My father, Lawson Kegley and his brother-in-law, William Farley and their small families started from Indiana in their covered wagons in 1851 to seek new homes in the West. They started to Oregon but when they got as far as Iowa and saw the beautiful prairie they said, "Here we will make our homes."

They camped in the edge of the timber just north of where Osceola now stands, selecting their homesteads at once; they had their choice of land. My father selected his land just 1 1/2 miles north of where Osceola now stands and William Farley chose his joining on the north where there was timber.

The next thing to do was to make their families comfortable until they could build their cabins. My father cut down a tree made some rails for a pen and covered it with brush and grass.

The Farleys lived in their covered wagon.
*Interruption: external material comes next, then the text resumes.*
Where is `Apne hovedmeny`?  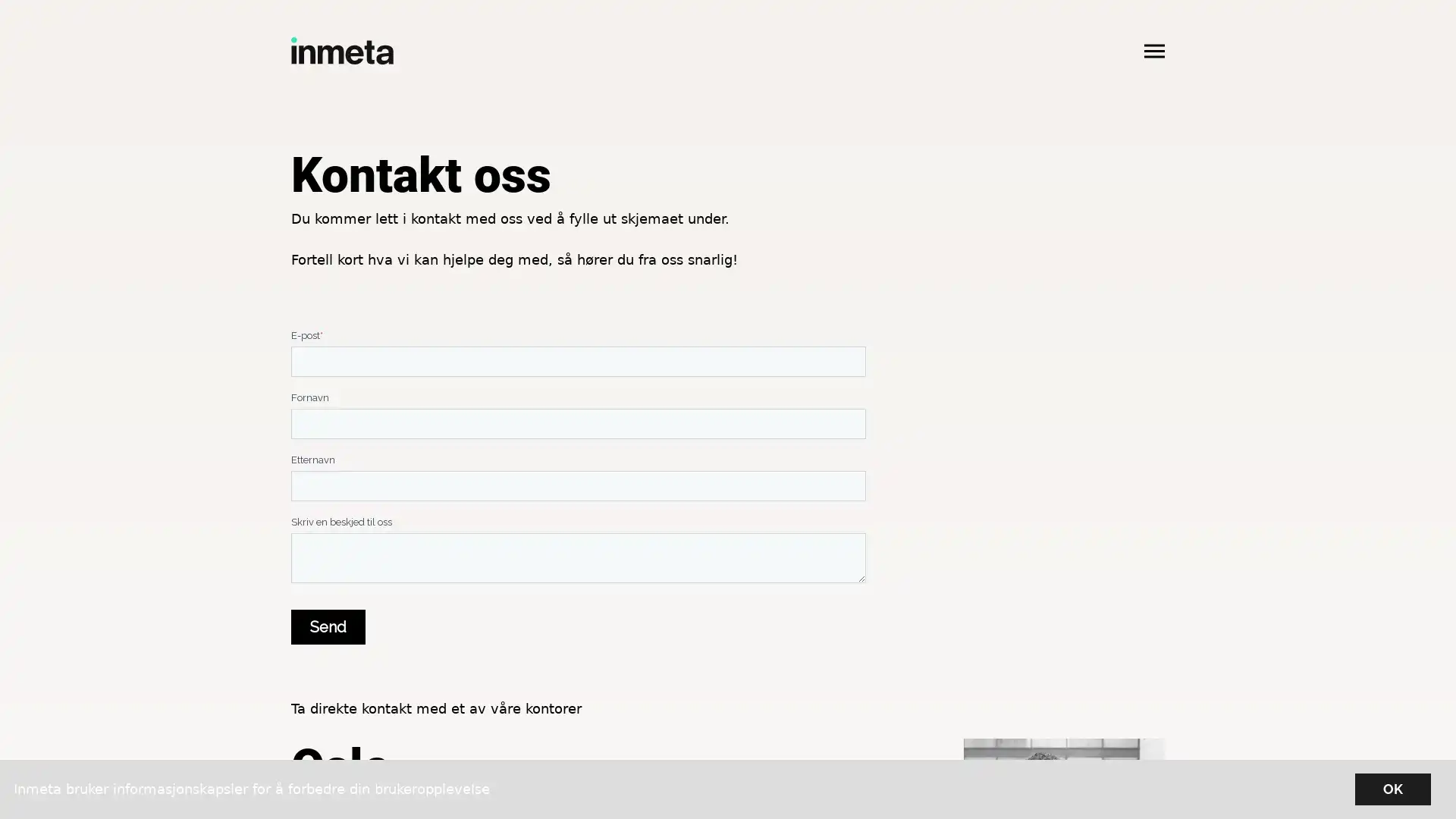
Apne hovedmeny is located at coordinates (1153, 55).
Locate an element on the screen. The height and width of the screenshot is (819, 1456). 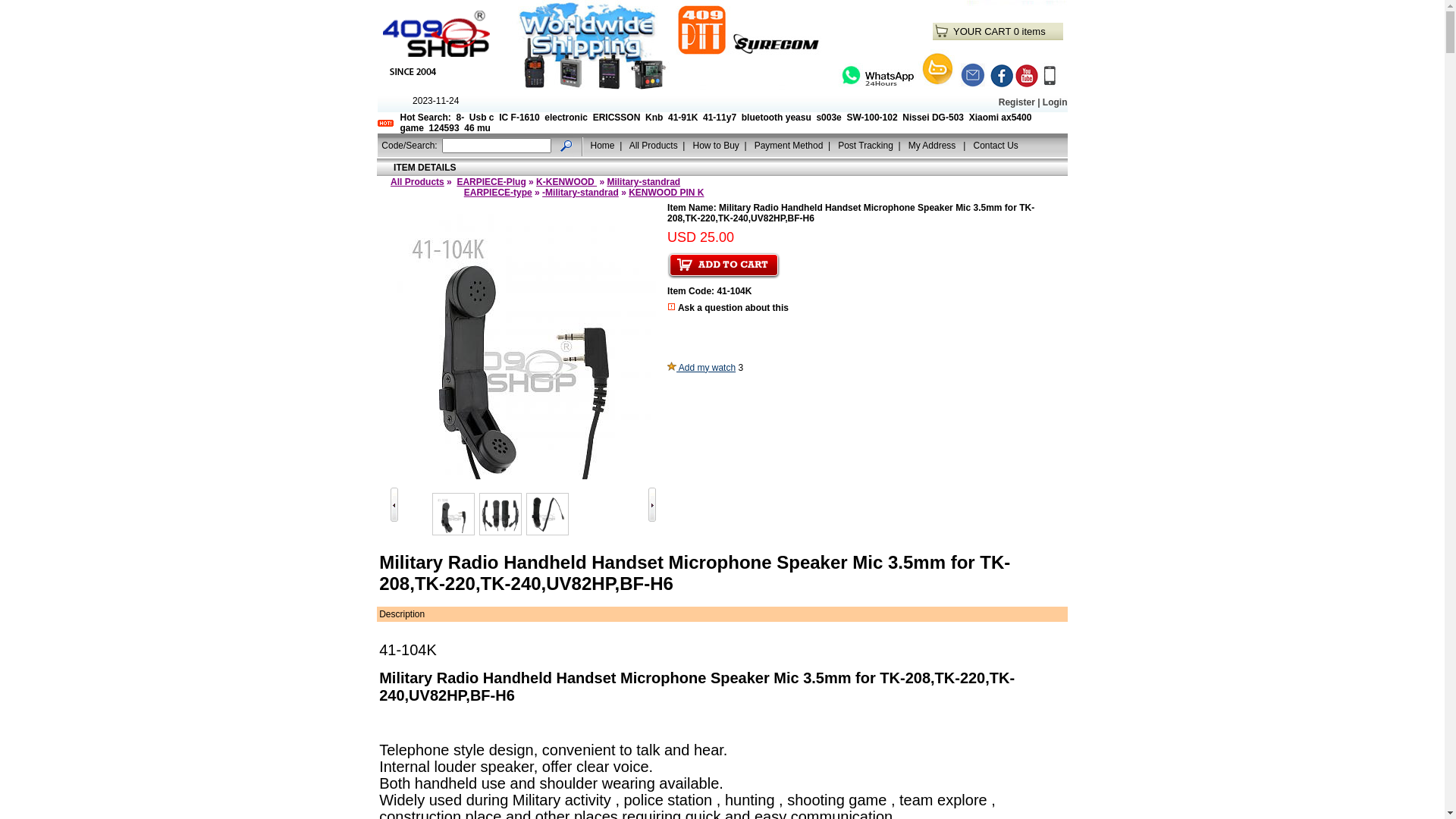
'41-91K' is located at coordinates (682, 116).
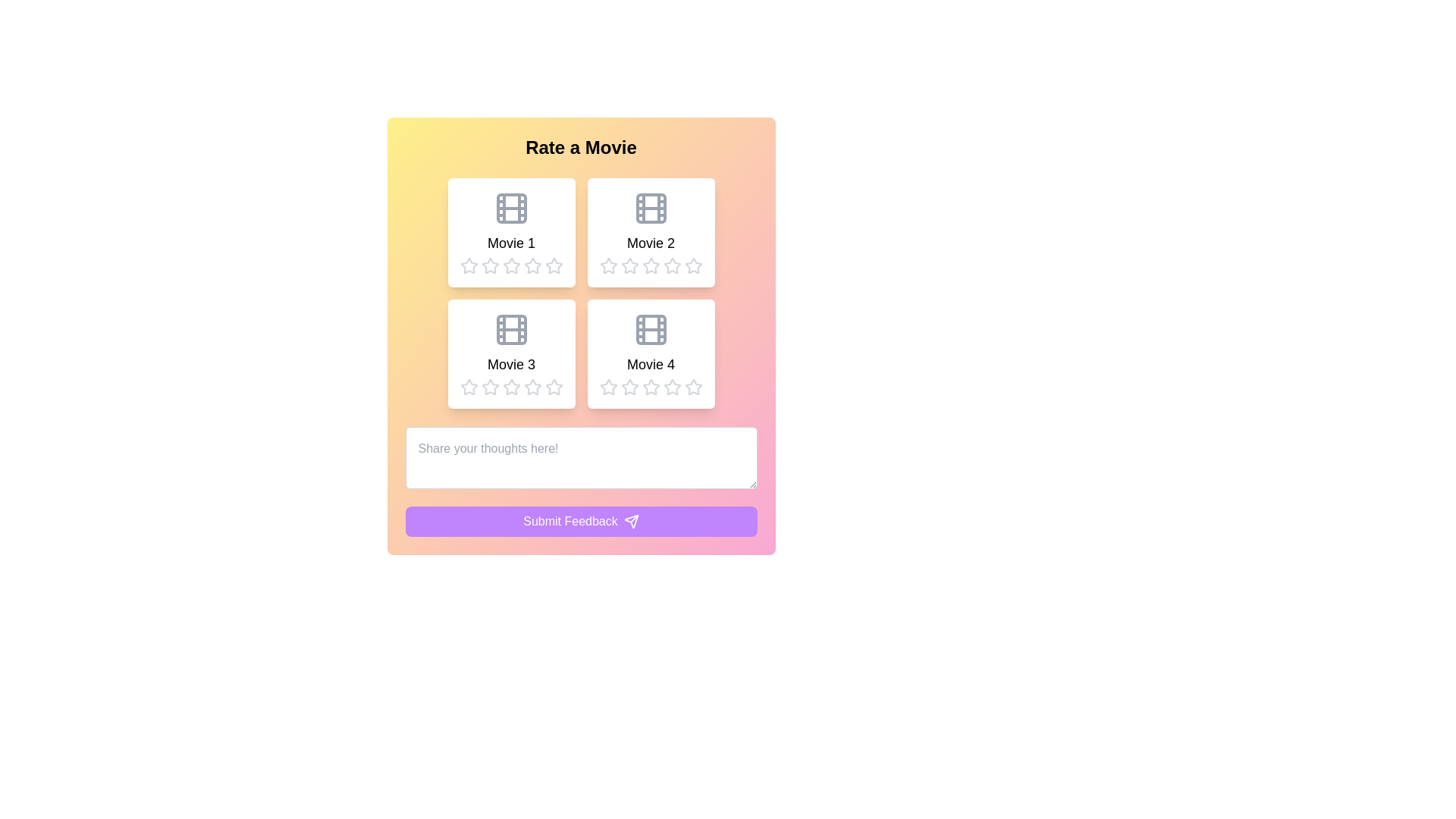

Both families cooked on a fire out by the side of a log until my father built a fireplace of sod with a sod chimney. There was only a dirt floor.

No Doctor

It was here, on the 27th of October, 1851, that I was born. There was no doctor present. An old Mormon woman cared for mother and me. She was one of two families that had become stranded here on their trek to Utah. The names of those families were Cosnor and Langley.

We lived in our cabin for several years until a man came out from the East with a saw mill. Then my father had lumber sawed for a frame house, the only one for miles around. It had one large room downstairs (afterwards partitioned), a half story above and a lean-to kitchen. It was considered a nice structure.

It was here I spent my young womanhood. I attended the first school taught in Osceola in a frame building which stood where the city hall now stands. R. A. Dague was principal, Emma DeZellum first assistant and Georgia Devaul, second assistant. The schoolhouse had one rom upstairs and two down.

Pupils

Some of the names of the pupils were: Mattie Smith Riley, Florence Tatum, Amanda Lawson, Della Goss, Jennie Goss. Della Kennedy Strawn, Sarah Bowman, Cassie Rork, Alice Kimes, and myself. The boys were John Boles, Elmer Brown, William Brown, William Padget, and Harrison Hess.

A little later I attended the first term of school ever taught in the present West Ward school building. I walked from my home in the country each day.

When I was 15 years old my father came to town for a while and kept the first bakery in town. It was on the north side of the square.

When the public square was being laid out I recall hearing my father tell mother when he came home, "Well, Fannie, I finally out generalled them and got the square larger. I told them the town would grow and we would need a larger square."

Elizabeth Kegley Foster is believed to be the first white child born in Clarke County. She is shown here on her 90th birthday.